What Hemingway Taught Me About Being A Feminist
I’ve always considered myself a feminist. Ever since I was little, I carried the beliefs of a feminist and held myself as such. I prided myself on being able to do the most pull-ups out of anyone in my class and being one of the only kids to be able to climb all the way up the rope in gym class. I didn’t want people to think less of me or think that I couldn’t keep up because I totally could. Being a feminist was never something I had to think about. It just happened, the same way that anything that is supposed to be happens.
The bigger pinnacle in my feminist life came when I could no longer keep my feminist beliefs separate from any other part of my life. In the past if asked, I would always say I was a feminist, but never asserted that information into a conversation. That all changed during a fiction course I took in college.
We were reading “The Sun Also Rises.” Everyone in my class essentially hated on the female lead in the story named Brett. Brett was a troubled and hurt woman. She was a flawed character for sure, and she even seemed to be self-aware about this. And for some reason everyone in my class hated her. They didn’t care about her flaws or even the flaws of the other characters. They all thought she was a deceitful woman who only wanted to lead men on (ie. the three guys who follow her around throughout the whole story).
Now I know my literature, and I know Hemingway well enough to know he wasn’t the biggest fan of women. I could take you down a complete literary trail, breaking down the story and building my case as to why Brett was awesome and not the devil as so many of my classmates seemed to want to make her, but that’s not the point.
The point is this: Brett led me to insert my feminist views into my everyday life loudly and constantly. She gave me the courage to speak to others about what I felt was right, and when I saw injustice or heard it, I stood up for the truth — I stood up for Brett. I felt that my feminist ways were no longer just a part of me, they became more than that. I need them to be more than that.

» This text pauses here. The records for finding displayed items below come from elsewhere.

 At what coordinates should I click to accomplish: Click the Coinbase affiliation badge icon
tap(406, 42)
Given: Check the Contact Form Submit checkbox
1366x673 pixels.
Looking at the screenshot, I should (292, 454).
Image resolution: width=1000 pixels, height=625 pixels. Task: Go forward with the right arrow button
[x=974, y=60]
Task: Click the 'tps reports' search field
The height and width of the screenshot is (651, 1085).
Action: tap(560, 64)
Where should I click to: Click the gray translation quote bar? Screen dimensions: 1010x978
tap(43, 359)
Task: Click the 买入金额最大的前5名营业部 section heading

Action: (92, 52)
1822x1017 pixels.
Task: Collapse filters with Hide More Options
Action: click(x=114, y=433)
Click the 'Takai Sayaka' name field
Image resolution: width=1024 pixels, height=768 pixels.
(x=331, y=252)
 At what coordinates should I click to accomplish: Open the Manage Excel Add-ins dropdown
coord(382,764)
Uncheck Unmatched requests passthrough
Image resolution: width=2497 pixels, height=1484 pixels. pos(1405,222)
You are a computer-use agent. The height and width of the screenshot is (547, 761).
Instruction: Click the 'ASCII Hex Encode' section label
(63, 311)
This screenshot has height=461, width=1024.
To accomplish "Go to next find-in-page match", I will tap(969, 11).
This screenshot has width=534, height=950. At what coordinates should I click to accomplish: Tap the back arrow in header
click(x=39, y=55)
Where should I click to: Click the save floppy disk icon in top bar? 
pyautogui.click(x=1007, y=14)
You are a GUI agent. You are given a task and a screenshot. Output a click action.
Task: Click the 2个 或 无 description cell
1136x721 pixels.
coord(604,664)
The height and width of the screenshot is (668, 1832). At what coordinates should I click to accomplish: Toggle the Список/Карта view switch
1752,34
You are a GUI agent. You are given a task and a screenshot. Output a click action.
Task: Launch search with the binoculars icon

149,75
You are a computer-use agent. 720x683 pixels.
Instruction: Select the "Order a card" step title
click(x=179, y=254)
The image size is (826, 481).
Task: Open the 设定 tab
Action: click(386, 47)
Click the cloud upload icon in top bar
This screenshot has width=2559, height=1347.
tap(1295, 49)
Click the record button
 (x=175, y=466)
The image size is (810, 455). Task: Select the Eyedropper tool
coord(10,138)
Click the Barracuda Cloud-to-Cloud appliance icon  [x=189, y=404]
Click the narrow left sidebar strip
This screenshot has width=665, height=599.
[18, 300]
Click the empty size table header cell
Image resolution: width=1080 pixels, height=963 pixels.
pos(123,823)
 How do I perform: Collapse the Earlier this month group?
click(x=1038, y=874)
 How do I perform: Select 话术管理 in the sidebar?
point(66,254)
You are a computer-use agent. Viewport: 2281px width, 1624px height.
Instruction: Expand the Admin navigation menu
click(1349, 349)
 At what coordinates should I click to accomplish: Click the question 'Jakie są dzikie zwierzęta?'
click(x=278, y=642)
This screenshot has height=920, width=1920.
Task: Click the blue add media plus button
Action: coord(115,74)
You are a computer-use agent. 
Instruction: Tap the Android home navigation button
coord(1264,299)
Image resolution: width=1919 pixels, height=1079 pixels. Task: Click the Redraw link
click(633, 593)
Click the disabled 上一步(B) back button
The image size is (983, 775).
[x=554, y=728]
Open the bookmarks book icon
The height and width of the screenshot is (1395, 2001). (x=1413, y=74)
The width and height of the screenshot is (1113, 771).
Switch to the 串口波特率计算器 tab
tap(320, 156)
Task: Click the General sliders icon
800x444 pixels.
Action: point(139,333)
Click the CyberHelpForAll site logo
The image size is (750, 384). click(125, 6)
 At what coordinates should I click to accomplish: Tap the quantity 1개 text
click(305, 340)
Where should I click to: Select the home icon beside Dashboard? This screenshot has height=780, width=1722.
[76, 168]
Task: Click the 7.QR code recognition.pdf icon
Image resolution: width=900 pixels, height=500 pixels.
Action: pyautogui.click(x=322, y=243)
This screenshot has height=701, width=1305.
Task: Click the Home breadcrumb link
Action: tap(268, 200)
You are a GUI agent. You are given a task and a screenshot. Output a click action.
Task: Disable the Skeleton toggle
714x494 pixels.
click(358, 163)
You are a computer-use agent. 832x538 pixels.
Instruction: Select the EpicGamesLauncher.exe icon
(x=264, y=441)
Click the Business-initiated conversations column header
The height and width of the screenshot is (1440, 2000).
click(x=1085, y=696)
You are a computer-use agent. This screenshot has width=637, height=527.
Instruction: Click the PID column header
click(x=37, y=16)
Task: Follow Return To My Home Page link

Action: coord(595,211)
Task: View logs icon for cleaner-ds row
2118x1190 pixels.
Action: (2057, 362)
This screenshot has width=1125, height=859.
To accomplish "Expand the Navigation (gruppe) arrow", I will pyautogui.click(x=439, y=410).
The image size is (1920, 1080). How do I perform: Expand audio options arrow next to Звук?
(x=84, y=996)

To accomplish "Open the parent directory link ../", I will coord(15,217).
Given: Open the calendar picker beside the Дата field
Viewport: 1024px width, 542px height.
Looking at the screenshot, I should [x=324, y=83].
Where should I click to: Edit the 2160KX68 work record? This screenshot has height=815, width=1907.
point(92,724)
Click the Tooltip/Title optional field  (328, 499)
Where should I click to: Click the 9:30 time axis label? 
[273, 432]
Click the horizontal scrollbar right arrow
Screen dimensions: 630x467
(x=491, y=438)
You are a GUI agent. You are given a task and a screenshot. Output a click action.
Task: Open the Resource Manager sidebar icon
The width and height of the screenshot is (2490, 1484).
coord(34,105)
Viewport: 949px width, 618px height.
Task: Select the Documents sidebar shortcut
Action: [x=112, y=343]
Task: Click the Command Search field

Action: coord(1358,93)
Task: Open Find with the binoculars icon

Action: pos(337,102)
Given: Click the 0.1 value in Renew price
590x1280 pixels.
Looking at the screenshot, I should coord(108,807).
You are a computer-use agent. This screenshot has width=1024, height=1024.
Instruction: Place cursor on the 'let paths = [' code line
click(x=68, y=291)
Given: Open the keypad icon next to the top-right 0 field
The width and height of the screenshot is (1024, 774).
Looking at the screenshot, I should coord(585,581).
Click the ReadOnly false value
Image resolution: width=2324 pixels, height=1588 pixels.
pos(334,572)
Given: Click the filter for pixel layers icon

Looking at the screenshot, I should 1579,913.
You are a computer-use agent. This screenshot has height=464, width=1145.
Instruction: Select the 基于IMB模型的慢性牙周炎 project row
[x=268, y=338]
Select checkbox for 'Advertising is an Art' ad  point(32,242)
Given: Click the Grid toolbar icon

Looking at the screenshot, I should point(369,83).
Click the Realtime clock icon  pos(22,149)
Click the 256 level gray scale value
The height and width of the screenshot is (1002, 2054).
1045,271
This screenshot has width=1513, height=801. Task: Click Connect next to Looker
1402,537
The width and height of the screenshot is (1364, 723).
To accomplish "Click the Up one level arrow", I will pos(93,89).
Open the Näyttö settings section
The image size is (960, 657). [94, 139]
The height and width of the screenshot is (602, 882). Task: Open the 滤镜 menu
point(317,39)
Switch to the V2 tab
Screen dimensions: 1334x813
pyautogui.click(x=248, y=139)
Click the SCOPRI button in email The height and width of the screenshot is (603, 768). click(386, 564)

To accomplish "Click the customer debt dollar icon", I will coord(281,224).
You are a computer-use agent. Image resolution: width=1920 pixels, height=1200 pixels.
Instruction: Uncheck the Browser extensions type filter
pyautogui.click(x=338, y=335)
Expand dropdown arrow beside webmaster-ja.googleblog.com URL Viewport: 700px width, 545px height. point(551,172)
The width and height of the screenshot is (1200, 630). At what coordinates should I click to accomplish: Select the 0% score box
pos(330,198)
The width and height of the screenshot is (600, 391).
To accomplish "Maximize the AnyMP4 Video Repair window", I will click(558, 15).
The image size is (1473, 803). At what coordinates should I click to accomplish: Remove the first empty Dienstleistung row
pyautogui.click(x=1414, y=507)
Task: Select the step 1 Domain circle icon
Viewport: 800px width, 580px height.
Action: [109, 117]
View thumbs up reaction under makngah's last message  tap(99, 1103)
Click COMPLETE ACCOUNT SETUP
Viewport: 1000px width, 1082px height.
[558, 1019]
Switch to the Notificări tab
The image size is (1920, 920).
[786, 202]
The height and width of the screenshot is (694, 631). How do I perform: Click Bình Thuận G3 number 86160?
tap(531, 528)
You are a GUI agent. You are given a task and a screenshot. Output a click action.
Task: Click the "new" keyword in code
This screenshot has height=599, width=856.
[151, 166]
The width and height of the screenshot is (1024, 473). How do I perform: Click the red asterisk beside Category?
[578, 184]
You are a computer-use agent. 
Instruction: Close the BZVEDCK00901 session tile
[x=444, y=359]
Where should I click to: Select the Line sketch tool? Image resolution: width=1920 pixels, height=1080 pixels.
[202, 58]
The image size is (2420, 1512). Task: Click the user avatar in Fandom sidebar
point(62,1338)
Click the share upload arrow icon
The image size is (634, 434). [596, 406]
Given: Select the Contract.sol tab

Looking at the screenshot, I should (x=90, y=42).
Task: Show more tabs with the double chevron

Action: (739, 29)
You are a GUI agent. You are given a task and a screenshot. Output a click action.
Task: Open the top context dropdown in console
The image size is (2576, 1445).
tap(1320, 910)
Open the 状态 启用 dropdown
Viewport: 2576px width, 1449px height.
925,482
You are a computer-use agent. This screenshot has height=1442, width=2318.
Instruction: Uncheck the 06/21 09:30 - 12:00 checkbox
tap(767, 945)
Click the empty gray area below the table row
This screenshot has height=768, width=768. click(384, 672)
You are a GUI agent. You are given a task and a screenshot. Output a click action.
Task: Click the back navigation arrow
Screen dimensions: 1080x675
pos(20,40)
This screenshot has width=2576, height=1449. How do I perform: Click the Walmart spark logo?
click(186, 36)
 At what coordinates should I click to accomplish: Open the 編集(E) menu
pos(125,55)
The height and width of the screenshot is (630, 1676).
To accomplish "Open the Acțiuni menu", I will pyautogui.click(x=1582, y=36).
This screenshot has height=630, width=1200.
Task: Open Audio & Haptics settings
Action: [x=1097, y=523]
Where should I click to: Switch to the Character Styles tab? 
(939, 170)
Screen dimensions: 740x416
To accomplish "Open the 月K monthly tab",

The paper I ended up writing to go with my reading of “The Sun Also Rises” was entitled “She Bears a Devilish Resemblance to Christ.” I made an argument based off many of the comments I made to my classmates, that not only was Brett not the devil, but in fact she was a Christ figure.
I had found my symbol for feminists in Brett, a woman who Hemingway had created to look unattractive toward readers, who many readers found to be selfish. “She had so many men dying over her, why couldn’t she just choose one and be happy?” I heard people ask. But that’s not right. Brett never owed those men anything. It was not her job to find their happiness for them before coming to her own.
What I find most interesting in my absolute love of Brett is in the history of her book. Hemingway wrote Brett as a representative character for all the flappers coming out of the 1920s. He wasn’t happy about flappers or their feminist movements, and Brett was the product of his feelings toward that. But when I read the story I didn’t react as many of my classmates did. I didn’t despise her for the character she had been created to be; instead, I related to something in her.
Almost a century after the book was originally published, I found a connection in a character meant to represent the original feminist movement. Even today I find a beauty in that, that feminists through the ages continue to inspire and give courage to one another.